_Parts of the exercise_:
(a) In the article on Aspen's Castle Creek hydropower plan, how long can the current licensing process take?
(b) Using the article on Aspen's Castle Creek hydropower plan, decide whether each statement agrees with it. Answer yes or no for each, and quote the deciding words.
(i) Ritter's office and FERC signed a memorandum of understanding.
(ii) The drainline from Thomas Reservoir will be built only if the City Council approves the hydropower project.
(iii) Twenty-four hydropower projects have obtained exemption from FERC over the past 30 years.
(c) Continue the article on Aspen's Castle Creek hydropower plan from where it stops.

_Reading text_:
*** Begin section ***

ASPEN – A potential new avenue for applying for permission from the Federal Energy Regulatory Commission, or FERC, for hydropower projects has been formed at the state level.

It’s too early to tell, however, if that would be a good route for Aspen and its proposed Castle Creek hydroelectric plant, for which the city utilities department plans to seek an exemption from the agency.

City spokeswoman Sally Spaulding said the pilot program announced by Gov. Bill Ritter, which would establish a partnership with the federal government, would probably not accommodate the timeline the city is pursuing with the project.



Ritter’s office and FERC signed a memorandum of understanding, or MOU, last week that would allow the state of Colorado to essentially process small hydropower applications and send them to the federal government for a rubber stamp. That process would circumvent a huge amount of red tape for the growing industry.

It can take three to five years for the current licensing process to unfold.




Spaulding said the exemption application from FERC achieves the same goal.

“Essentially that’s what we’re doing by applying for the exemption,” she said.

Exemptions are available for projects that would generate five or more megawatts of power or projects that utilize existing pipelines that feed other water usage, such as Aspen’s Thomas Reservoir, which provides residents with drinking water.

Twenty-four hydropower projects have obtained exemption from FERC over the past 30 years, according to a press release from the governor’s office. But Spaulding said the law firm the city is working with to apply for the exemption has said Aspen has a good chance of getting it.

Any projects in Ritter’s new program will have to be implemented via existing infrastructure, according to the MOU.

A drainline currently being constructed from Thomas Reservoir above the Twin Ridge development near Aspen Valley Hospital would feed the power plant. It is being built regardless of whether the City Council approves the hydropower project because the reservoir poses a threat to the development should it overflow and collapse, city officials say.

*** End section ***

_Information given_:
*** Begin section ***

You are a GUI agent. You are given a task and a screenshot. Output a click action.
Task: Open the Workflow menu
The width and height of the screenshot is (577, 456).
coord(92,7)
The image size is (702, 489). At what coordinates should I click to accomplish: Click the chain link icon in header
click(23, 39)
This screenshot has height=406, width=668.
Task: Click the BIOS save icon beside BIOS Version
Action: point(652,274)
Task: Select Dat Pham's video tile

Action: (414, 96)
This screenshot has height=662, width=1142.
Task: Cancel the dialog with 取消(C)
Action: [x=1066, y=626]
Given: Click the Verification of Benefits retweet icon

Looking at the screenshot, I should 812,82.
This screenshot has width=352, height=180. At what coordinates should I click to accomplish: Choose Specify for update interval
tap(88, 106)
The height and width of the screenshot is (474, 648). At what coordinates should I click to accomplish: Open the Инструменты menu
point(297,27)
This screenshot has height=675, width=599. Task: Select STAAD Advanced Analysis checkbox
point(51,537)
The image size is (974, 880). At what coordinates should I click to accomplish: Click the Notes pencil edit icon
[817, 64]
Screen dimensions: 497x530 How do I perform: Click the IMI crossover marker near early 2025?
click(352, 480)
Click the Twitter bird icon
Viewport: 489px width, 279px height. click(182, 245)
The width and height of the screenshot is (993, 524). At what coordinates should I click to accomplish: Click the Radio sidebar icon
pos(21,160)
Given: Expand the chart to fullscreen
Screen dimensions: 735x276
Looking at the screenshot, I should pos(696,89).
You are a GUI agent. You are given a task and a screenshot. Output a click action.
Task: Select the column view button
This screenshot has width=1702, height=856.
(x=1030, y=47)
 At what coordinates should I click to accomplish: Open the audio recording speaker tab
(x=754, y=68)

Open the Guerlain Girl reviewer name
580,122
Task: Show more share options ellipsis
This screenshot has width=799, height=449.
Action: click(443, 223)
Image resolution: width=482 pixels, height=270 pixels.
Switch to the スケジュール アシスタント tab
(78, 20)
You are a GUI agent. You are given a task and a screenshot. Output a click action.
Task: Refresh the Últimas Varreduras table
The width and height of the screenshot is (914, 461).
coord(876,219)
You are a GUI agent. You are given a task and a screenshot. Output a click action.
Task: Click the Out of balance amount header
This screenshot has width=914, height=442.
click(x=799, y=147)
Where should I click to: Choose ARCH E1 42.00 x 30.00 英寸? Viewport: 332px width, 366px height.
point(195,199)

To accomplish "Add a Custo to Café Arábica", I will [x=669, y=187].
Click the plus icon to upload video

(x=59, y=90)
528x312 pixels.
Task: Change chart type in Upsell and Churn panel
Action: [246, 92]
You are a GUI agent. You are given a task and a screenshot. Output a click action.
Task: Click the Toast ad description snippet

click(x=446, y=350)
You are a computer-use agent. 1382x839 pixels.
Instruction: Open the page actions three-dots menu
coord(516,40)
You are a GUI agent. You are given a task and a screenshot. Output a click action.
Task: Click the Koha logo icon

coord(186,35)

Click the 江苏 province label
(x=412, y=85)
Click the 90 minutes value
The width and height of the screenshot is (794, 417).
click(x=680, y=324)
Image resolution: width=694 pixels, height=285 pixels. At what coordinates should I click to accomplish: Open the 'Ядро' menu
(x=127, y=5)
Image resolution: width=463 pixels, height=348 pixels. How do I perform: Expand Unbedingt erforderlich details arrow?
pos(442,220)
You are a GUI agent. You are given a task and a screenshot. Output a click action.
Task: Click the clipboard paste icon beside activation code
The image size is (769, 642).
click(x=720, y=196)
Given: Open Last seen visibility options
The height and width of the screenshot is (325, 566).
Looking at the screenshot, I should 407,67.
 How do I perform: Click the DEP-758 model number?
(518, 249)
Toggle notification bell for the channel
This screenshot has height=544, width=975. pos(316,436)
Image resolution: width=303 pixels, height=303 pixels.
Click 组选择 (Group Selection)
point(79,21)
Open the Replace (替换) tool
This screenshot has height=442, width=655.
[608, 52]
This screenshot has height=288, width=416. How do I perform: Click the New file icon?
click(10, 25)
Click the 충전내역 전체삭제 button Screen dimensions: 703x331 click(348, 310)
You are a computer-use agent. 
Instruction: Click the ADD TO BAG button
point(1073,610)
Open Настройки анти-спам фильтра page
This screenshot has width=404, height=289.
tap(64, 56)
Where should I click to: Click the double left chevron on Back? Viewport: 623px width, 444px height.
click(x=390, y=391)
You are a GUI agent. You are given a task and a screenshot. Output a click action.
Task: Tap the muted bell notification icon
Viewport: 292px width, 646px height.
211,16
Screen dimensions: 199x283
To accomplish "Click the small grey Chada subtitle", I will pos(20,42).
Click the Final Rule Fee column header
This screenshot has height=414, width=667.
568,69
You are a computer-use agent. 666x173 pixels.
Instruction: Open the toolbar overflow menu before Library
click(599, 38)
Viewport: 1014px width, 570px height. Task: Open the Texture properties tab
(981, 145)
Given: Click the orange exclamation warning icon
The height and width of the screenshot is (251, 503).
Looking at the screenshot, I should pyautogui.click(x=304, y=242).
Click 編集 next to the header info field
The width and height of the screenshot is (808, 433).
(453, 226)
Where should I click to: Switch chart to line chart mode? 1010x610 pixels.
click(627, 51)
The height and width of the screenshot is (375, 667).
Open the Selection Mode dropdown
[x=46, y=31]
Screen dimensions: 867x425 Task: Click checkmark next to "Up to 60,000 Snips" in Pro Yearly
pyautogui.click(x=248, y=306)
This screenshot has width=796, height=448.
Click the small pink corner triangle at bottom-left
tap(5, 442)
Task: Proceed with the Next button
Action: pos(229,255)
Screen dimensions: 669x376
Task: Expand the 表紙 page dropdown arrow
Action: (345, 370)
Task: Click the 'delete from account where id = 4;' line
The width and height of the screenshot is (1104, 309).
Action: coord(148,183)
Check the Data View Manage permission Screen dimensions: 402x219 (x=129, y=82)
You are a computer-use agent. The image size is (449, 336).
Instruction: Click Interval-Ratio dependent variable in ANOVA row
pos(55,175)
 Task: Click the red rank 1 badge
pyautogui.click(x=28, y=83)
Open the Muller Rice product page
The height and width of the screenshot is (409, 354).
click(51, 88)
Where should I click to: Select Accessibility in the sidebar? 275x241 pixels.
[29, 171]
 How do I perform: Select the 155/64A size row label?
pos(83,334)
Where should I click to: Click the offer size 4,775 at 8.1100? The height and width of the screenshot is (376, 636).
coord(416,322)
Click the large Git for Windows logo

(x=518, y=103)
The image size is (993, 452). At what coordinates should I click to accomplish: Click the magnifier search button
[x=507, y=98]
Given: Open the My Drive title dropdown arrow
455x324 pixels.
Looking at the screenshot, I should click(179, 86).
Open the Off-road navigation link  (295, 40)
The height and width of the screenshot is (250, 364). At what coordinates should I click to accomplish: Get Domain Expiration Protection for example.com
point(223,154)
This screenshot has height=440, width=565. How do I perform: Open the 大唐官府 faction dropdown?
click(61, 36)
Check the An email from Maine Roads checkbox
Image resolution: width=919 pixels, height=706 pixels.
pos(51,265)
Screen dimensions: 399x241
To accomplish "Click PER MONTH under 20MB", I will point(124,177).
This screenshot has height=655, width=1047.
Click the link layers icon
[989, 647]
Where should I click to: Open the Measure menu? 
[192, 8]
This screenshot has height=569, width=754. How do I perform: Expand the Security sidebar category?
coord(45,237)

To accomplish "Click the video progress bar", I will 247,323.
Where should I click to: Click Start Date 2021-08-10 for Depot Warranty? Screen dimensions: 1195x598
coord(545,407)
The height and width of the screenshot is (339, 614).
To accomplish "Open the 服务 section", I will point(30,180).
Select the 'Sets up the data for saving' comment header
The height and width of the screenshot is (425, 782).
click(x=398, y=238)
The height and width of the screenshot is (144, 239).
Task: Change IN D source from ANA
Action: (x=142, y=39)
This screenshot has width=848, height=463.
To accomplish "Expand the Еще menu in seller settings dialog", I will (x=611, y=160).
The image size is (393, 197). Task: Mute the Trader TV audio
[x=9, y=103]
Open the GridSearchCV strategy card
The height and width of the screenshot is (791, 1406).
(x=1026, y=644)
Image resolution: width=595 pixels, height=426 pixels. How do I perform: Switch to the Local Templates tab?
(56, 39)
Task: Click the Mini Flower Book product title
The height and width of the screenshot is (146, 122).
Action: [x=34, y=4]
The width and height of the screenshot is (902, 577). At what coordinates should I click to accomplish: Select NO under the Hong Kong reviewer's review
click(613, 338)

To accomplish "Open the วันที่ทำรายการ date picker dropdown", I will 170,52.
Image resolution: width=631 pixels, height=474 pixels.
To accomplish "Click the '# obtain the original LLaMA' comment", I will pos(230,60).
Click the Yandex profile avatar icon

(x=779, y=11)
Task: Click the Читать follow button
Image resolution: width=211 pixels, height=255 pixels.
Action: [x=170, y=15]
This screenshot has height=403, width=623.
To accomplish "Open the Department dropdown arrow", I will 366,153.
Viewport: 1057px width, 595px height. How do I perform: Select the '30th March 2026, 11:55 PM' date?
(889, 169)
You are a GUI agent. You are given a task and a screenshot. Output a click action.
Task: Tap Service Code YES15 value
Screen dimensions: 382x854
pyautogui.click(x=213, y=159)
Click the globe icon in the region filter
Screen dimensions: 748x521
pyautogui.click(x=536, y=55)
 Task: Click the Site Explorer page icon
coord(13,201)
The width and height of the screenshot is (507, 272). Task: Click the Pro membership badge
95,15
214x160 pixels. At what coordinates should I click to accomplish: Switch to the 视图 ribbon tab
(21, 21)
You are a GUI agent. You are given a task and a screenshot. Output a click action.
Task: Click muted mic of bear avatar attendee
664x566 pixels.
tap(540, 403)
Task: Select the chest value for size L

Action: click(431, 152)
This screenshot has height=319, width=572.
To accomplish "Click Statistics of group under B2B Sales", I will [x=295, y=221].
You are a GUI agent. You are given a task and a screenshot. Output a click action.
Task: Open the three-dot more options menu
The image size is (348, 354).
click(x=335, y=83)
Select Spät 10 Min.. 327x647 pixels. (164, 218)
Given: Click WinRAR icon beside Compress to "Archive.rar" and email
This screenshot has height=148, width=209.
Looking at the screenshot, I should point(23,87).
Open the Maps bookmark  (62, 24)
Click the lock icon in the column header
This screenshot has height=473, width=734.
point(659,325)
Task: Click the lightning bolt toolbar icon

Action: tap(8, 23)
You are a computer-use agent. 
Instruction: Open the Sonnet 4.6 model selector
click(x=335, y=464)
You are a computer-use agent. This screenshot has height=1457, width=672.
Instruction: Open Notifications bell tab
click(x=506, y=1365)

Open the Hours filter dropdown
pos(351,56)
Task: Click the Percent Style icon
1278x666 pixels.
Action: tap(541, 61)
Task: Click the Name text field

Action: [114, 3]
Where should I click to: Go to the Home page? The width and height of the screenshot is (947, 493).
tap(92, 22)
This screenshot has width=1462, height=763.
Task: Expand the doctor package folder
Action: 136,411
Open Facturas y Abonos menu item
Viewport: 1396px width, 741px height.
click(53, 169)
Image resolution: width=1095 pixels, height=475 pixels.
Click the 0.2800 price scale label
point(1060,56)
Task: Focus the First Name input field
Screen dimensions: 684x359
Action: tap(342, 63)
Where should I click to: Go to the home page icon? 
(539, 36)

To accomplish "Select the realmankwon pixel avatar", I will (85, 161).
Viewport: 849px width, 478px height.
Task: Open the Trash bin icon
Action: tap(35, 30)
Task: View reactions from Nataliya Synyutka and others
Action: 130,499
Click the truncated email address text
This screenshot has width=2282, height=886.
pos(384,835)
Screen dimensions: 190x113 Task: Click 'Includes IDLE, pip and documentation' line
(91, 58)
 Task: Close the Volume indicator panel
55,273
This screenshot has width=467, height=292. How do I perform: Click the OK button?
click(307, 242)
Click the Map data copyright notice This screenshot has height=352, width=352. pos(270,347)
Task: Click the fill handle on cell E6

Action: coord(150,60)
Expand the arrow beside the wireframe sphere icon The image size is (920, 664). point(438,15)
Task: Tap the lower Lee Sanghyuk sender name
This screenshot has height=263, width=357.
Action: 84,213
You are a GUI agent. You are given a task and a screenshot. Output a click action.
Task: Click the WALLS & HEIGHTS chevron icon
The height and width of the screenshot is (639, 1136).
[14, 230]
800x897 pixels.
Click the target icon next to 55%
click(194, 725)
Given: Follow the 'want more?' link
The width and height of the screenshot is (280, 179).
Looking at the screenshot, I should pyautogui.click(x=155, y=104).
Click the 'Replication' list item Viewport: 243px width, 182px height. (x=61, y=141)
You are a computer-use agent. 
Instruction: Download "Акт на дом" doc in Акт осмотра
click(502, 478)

*** End section ***

_Per-task answers_:
(a) Three to five years.

(b)
(i) Yes: "Ritter’s office and FERC signed a memorandum of understanding"
(ii) No: "It is being built regardless of whether the City Council approves the hydropower project"
(iii) Yes: "Twenty-four hydropower projects have obtained exemption from FERC over the past 30 years"

(c)
But Phil Overeynder, the city’s public works director, recently said the drainline is technically being considered a part of the Castle Creek hydropower project.

Its $2.2 million price tag is being funded by the project’s nearly $6.2 million budget in bonds, which could go away if the City Council doesn’t approve the plant.

Homeowners along Castle Creek and in the West End have criticized the city for building the drainline as part of the project before obtaining FERC licensure or an exemption.

City Council indicated earlier this month that it would support the exemption, but asked for more information on how the health of the stream would be maintained after the project is built.

David Hornbacher, project director, said the city would conduct yearly studies modeled from a baseline Colorado Division of Wildlife review of the stream after the plant starts operating. The investigation would determine whether the project will damage the stream.

The hydropower project would divert 25 cubic feet per second through an existing pipeline from water-intake facilities on Castle and Maroon creeks to Thomas Reservoir. The water would all return to Castle Creek about 300 feet above its confluence with the Roaring Fork River.

To qualify for FERC exemption, a hydropower project must allow the water to return to the body it came from or be used again for non-hydropower purposes. Spaulding said that, either way, the water all eventually runs into the Roaring Fork River.